**Texte de lecture:**
========

Cette année-là, des appareils enregistreurs ont été posés deux nuits en juin et septembre à proximité dans 39 parcelles de vignes Côtes-du-Rhône pour capter les sons des chauves-souris. Et ainsi savoir s'il y en a et quelles espèces en particulier. Celles qu'on entend le plus de manière certaine sont la noctule de Leisler et le grand Rhinolophe. On suppose aussi qu'il y a la pipistrelle commune, dont le cri est difficilement identifiable sur le logiciel mais a été recensé presque 30 000 fois.
Une espèce insectivore capable de préserver les parcelles des maladies
Parmi ces 39 parcelles écoutées, six font partie de Maison Sinnae : "Ici, on n'a pas retrouvé exactement les mêmes choses. La pipistrelle commune est présente. Ce qu'on a le plus entendu, c'est le Molosse de Cestoni (16 fois), la noctule commune (15 fois), le grand Rhinolophe (7 fois)", liste Lucile Chedorge, qui ajoute : "Avant de faire cette étude, je ne pensais pas qu'il y aurait autant de chauves-souris détectées. C'est plutôt réconfortant sur les équilibres."
Avoir de nombreuses espèces dans les vignobles, c'est rassurant sur les pratiques des agriculteurs. Mais le raisonnement va dans les deux sens. Ces animaux insectivores vont se nourrir des petites bêtes qui créent parfois des maladies sur les vignes et les raisins. Plusieurs coopérateurs de Maison Sinnae sont touchés par le ver de grappe : un papillon qui pond dans les grappes de raisins. Une fois éclos, ses oeufs favorisent la pourriture des fruits.
Pour éviter de traiter leurs vignes contre ce problème, certains vignerons ont donc choisi d'installer des abris à chauves-souris pour les inciter à s'installer et pour qu'elles se nourrissent des nuisibles. Grâce à l'écholocation (sorte de sonar interne, inaudible à l'oreille humaine, NDLR), les chauves-souris arrivent à repérer leurs proies : "Elles sont à une dizaine de cris par seconde qui s'accélère entre 40 et 50 cris quand elles ont détecté une proie et qu'elles veulent mieux la localiser", détaille Lucile Chedorge. C'est pour ça que les couloirs de haies vont beaucoup les aider à se repérer.
"Très rapidement, des populations de mésanges se sont installées"
L'autre espèce utile aux viticulteurs, c'est la mésange. Selon Brice Le Maire, gérant d'Agrinichoir, elle peut faire jusqu'à "900 allers-retours dans la journée pour se nourrir". C'est lui qui a installé, en 2021, 500 nichoirs à mésanges et abris à chauves-souris dans les vignobles de Maison Sinnae, répartis au total sur dix communes. Ils se cumulent aux 150 déjà installés en 2019 et 2020. Grâce à sa caméra endoscopique, Brice Le Maire estime le taux moyen d'occupation des nichoirs par les mésanges à 22,5%. Un chiffre qui devrait augmenter dans les prochaines années, mais qui a déjà permis que ces oiseaux consomment 1,1 tonne d'insectes cette année.

========

**Données fournies:**
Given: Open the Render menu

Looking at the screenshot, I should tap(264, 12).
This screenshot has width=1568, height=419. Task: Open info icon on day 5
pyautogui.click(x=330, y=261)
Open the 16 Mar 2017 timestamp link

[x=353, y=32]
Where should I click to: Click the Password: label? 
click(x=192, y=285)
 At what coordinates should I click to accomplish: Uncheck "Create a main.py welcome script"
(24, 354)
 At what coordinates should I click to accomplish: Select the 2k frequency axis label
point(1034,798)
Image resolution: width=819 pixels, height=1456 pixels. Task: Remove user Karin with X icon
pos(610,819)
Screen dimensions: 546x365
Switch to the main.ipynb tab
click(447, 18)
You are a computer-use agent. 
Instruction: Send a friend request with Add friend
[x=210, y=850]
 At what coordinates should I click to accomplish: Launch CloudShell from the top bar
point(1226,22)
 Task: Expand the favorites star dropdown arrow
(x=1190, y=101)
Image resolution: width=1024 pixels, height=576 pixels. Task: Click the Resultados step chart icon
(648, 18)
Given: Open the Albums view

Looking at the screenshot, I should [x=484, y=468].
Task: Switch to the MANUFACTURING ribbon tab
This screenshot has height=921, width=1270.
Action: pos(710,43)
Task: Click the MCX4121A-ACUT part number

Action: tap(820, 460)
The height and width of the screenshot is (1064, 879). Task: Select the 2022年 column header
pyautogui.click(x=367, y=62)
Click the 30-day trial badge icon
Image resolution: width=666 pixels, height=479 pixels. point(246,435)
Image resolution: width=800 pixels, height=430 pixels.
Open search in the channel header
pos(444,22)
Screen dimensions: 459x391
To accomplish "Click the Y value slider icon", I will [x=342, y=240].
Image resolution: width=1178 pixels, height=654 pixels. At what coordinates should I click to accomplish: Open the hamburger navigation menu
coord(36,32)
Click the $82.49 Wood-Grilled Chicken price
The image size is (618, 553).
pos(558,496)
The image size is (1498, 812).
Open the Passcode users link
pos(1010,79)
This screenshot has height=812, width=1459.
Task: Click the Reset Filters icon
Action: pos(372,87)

========

**Tâches à réaliser:**
1) Recopiez le passage du texte sur les chauves-souris qui commence à « Avoir de nombreuses » et se termine à « pourriture des fruits. ».
2) Dans le texte sur les chauves-souris, reformulez sous forme de liste le paragraphe commençant par « Pour éviter de traiter leurs vignes », en gardant ses informations principales.
3) Répondez aux questions suivantes à partir du texte sur les chauves-souris :
(a) Dans combien de parcelles de vignes Côtes-du-Rhône des appareils enregistreurs ont-ils été posés ?
(b) Combien de fois le Molosse de Cestoni a-t-il été entendu sur les parcelles de Maison Sinnae ?
(c) À combien Brice Le Maire estime-t-il le taux moyen d'occupation des nichoirs par les mésanges ?

**Réponses par point:**
1)
Avoir de nombreuses espèces dans les vignobles, c'est rassurant sur les pratiques des agriculteurs. Mais le raisonnement va dans les deux sens. Ces animaux insectivores vont se nourrir des petites bêtes qui créent parfois des maladies sur les vignes et les raisins. Plusieurs coopérateurs de Maison Sinnae sont touchés par le ver de grappe : un papillon qui pond dans les grappes de raisins. Une fois éclos, ses oeufs favorisent la pourriture des fruits.

2)
- Pour ne pas traiter leurs vignes contre le ver de grappe, certains vignerons installent des abris à chauves-souris.
- Le but est que les chauves-souris s'y installent et se nourrissent des nuisibles.
- Les chauves-souris repèrent leurs proies par écholocation, une sorte de sonar interne inaudible pour l'oreille humaine.
- Elles émettent une dizaine de cris par seconde, puis entre 40 et 50 quand elles ont détecté une proie et veulent mieux la localiser.
- Les couloirs de haies les aident donc beaucoup à se repérer.

3)
(a) Dans 39 parcelles.
(b) 16 fois.
(c) À 22,5 %.